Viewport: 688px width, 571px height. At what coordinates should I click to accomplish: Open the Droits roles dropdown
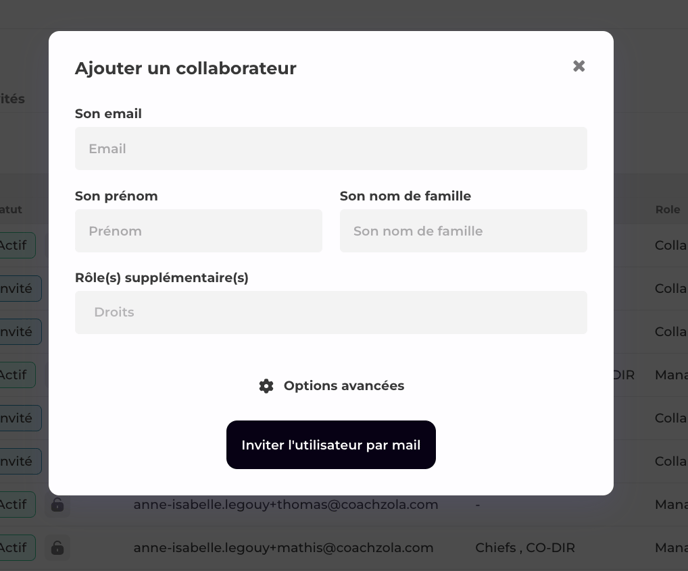click(x=330, y=312)
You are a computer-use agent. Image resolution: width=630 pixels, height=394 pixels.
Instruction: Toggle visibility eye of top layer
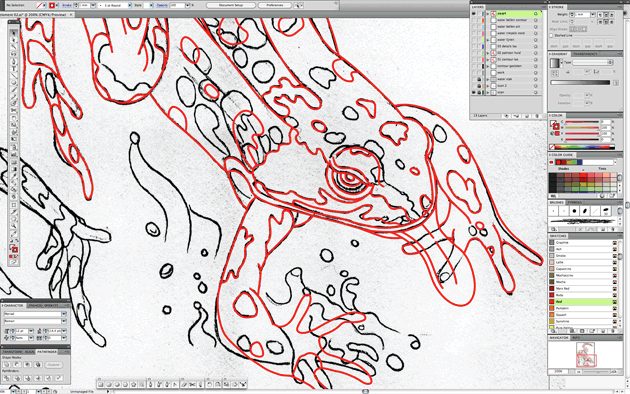[473, 14]
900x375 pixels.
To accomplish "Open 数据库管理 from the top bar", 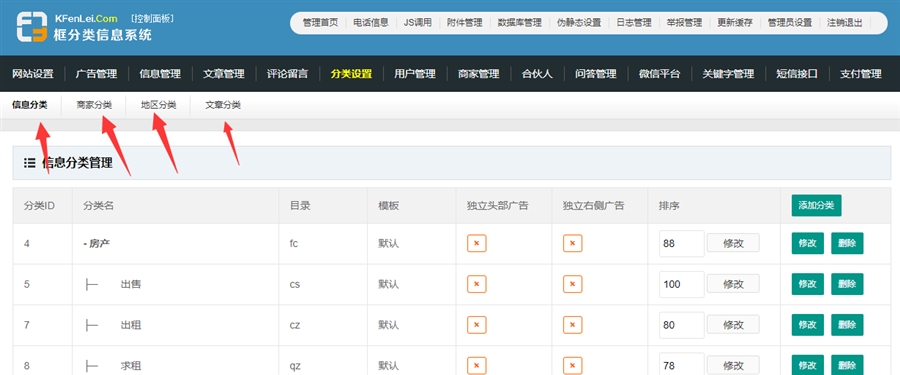I will pyautogui.click(x=519, y=23).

• _Required work_
Go through the data above and copy each line in which "pixels" appears.

• _Written reply_
You are a computer-use agent. Image resolution: width=630 pixels, height=394 pixels.
900x375 pixels.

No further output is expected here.